The United States and its ally Israel oppose the Palestinian diplomatic foray in the U.N. system, describing it as an attempt to bypass the two-decade old peace process. Washington says only a resumption of peace talks ending in a treaty with Israel can bring about the Palestinian goal of statehood.
Earlier Monday, Republican U.S. lawmakers demanded the funding cutoff, and the White House as well as other officials across the U.S. political spectrum criticized UNESCO's action.
Susan Rice, the U.S. ambassador to the United Nations, said the UNESCO move was no substitute for negotiations, but it is deeply damaging to UNESCO.
Palestinian officials have said they intend to apply for full membership of as many U.N. agencies as possible. This clearly worries State Department officials who fear a loss of U.S. influence if more funding cutoffs are triggered by law.
The 1990s law prohibits U.S. funding to any U.N. organisation that grants full membership to any group that does not have internationally recognized attributes of statehood.

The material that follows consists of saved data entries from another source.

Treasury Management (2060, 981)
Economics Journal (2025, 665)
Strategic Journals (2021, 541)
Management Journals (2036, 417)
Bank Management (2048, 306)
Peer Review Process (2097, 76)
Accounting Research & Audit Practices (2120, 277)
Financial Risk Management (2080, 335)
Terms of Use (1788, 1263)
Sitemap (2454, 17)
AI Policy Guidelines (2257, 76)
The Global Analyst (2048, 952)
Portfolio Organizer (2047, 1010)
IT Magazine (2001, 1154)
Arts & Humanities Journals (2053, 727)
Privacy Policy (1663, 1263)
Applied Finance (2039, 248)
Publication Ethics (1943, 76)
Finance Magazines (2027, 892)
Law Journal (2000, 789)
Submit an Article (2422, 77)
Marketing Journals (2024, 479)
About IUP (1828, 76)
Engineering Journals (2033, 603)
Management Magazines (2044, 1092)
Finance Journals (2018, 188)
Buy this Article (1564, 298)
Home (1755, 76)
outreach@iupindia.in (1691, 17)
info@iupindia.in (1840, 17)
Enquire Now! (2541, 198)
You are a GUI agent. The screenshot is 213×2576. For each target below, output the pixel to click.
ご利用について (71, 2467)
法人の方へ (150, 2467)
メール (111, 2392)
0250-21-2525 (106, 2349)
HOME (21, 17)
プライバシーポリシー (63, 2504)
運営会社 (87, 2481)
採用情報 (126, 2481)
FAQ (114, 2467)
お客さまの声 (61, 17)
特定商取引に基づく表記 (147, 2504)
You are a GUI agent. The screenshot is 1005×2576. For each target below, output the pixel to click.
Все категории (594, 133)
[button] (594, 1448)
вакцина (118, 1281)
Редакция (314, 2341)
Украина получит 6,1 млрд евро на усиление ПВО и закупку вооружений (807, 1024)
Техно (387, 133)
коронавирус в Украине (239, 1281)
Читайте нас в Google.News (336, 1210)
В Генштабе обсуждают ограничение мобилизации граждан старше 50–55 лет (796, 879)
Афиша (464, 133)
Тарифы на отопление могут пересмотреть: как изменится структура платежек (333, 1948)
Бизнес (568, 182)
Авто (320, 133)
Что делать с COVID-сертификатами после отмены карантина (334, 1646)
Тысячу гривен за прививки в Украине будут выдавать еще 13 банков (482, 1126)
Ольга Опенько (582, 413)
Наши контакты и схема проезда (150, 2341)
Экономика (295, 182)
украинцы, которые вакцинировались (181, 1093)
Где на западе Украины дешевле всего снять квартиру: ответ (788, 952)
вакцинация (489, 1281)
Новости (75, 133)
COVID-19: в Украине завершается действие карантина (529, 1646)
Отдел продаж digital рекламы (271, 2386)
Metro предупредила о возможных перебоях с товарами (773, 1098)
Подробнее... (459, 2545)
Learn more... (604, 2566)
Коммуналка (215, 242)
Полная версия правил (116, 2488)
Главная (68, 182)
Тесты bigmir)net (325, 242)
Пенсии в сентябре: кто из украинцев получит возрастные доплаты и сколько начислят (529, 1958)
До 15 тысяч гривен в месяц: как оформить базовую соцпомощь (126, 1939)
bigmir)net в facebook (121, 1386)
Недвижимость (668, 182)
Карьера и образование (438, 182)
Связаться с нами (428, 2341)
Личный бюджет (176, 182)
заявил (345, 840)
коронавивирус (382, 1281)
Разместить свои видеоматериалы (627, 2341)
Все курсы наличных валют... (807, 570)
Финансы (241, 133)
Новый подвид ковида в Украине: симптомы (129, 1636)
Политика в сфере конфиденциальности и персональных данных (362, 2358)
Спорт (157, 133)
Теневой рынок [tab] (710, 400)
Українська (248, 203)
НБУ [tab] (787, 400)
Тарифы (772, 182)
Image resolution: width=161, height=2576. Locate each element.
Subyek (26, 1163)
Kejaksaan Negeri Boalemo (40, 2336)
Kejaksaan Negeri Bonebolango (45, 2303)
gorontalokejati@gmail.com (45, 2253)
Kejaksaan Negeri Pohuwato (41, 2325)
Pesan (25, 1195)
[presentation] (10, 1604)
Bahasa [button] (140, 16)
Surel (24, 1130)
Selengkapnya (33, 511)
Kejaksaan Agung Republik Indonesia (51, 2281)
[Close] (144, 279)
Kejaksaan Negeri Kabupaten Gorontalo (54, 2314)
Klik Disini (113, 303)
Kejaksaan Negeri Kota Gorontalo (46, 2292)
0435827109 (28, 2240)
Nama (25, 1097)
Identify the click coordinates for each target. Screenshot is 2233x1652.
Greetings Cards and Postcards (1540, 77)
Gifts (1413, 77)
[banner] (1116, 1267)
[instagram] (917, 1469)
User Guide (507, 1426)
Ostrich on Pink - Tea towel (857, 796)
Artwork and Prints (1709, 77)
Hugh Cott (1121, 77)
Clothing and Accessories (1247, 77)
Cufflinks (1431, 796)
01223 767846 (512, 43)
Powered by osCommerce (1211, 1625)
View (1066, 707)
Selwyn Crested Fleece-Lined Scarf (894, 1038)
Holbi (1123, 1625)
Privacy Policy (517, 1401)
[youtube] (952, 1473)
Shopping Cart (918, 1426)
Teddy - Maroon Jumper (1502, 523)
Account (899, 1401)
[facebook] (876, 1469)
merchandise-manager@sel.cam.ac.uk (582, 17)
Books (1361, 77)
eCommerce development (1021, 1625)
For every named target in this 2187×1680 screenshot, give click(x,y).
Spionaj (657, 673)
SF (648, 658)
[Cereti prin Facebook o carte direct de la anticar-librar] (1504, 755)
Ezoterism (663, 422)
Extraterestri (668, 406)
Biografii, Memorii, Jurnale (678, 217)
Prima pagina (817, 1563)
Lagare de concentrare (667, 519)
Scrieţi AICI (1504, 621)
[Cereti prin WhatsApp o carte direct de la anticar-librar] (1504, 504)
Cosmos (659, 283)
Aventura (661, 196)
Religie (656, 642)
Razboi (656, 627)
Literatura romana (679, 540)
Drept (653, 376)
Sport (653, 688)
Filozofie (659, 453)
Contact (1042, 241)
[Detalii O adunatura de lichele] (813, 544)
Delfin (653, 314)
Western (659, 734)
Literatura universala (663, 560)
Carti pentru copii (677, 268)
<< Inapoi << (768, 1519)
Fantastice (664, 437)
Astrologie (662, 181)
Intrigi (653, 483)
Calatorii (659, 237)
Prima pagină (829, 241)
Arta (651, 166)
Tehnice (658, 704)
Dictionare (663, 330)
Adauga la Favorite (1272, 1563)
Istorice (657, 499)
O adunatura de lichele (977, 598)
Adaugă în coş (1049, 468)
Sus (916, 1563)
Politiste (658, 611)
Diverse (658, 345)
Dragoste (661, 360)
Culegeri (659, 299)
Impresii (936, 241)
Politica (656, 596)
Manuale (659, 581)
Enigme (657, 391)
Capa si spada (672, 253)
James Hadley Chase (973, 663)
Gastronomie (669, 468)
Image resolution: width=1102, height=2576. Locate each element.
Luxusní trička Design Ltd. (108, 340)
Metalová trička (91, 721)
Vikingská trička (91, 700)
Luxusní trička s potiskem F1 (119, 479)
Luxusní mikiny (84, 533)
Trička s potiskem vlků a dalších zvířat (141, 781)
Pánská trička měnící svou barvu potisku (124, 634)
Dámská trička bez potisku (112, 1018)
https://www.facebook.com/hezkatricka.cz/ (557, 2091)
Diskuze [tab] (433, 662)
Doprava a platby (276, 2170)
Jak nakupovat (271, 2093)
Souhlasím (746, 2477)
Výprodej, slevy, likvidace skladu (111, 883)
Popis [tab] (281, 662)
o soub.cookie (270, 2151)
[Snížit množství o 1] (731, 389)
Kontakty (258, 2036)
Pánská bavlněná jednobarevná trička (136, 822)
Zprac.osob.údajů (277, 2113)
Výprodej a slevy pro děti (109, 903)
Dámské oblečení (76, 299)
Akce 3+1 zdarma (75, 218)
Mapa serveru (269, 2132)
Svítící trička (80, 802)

The language was intended to pre-emptively block normalization of Palestinian relations and activities in the international community, said Lara Friedman, policy director at Americans for Peace Now, an American-Jewish pro-peace group.
The law could also prohibit American funding for any other U.N. organisation that grants Palestinians full membership status, such as the International Atomic Energy Agency, which among other things monitors Iran's nuclear program.
Esther Brimmer, the assistant secretary of state for international organizations, met representatives of major U.S. companies on Monday to address concerns over a potential Palestinian bid to join the World Intellectual Property Organisation (WIPO).
Geneva-based WIPO is the U.N. organisation charged with protecting copyright, covering everything from song credits to patents for new drugs and high-tech innovations.
Another American Jewish group, J. Street, urged Congress to amend the law to preserve U.S. funding to UNESCO and others.
If Congress does not act, we could soon find ourselves without a voice at U.N.-affiliated agencies of vital importance to American jobs, safety and security, J Street's Dylan Williams said.